Exercise instructions:
Your answer should be the lines below from the one holding "You are a computer-use" through the one holding "Instruction: Click the ARCHIVE button", copied exactly and with nothing else.
***** Supplied data
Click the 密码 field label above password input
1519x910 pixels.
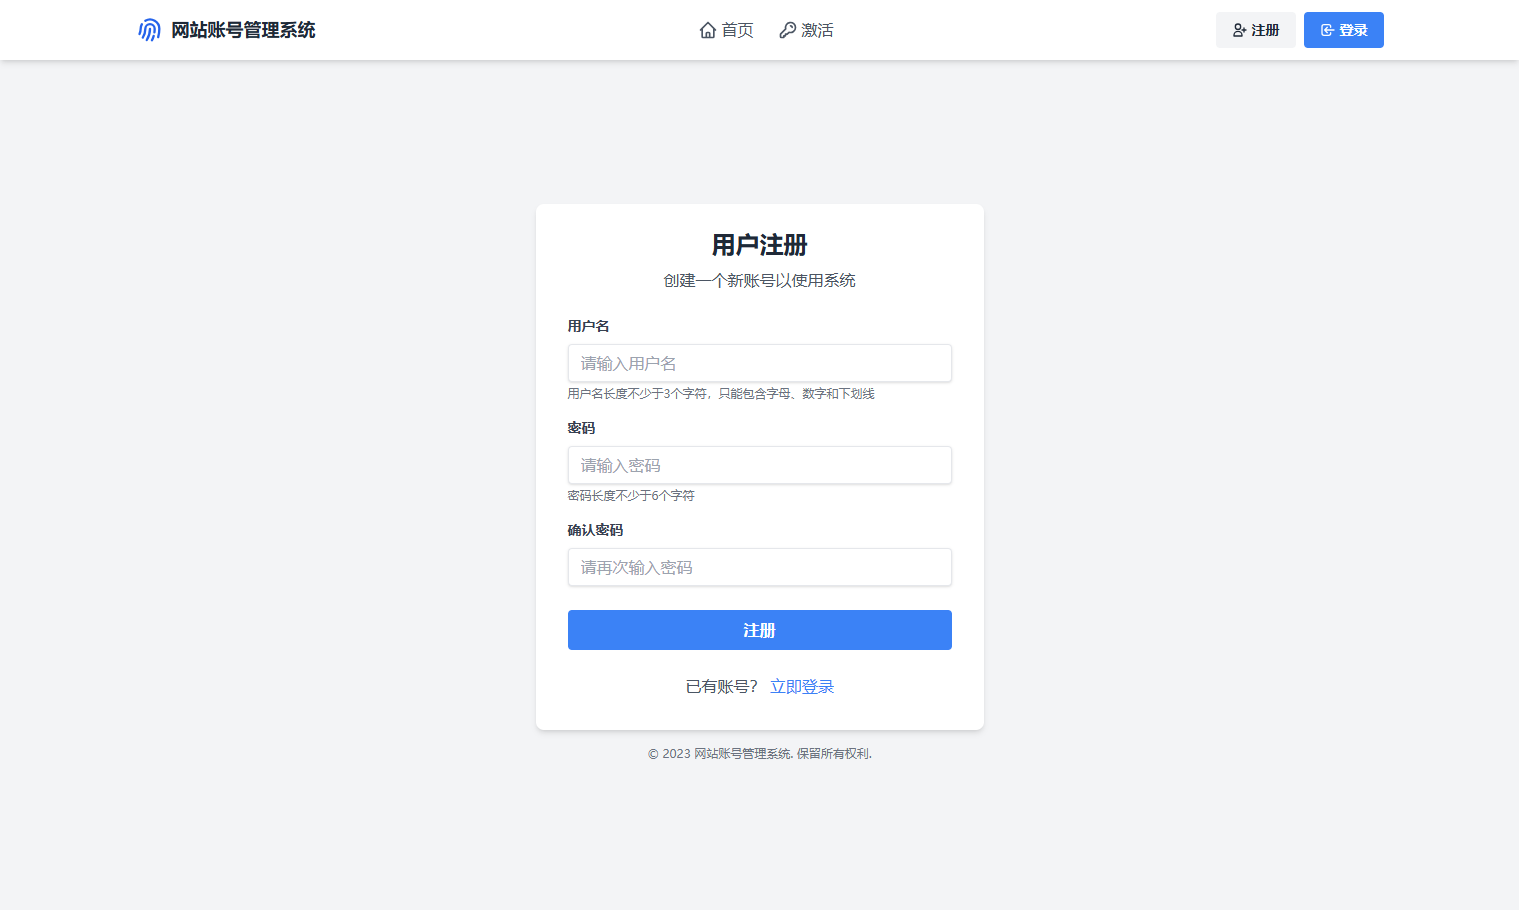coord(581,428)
**********
***** Supplied data
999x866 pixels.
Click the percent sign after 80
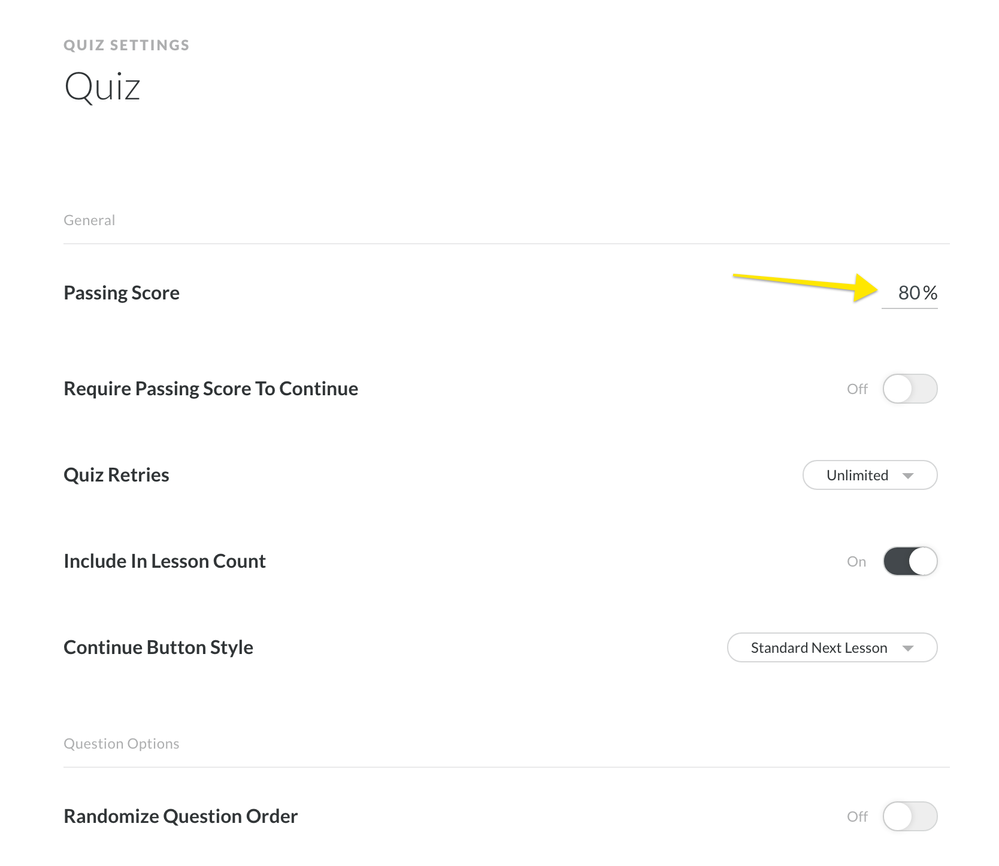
**********
***** Supplied data
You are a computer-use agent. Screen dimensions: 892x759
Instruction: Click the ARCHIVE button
**********
Solution to this task:
You are a computer-use agent. Screen dimensions: 892x759
Instruction: Click the ARCHIVE button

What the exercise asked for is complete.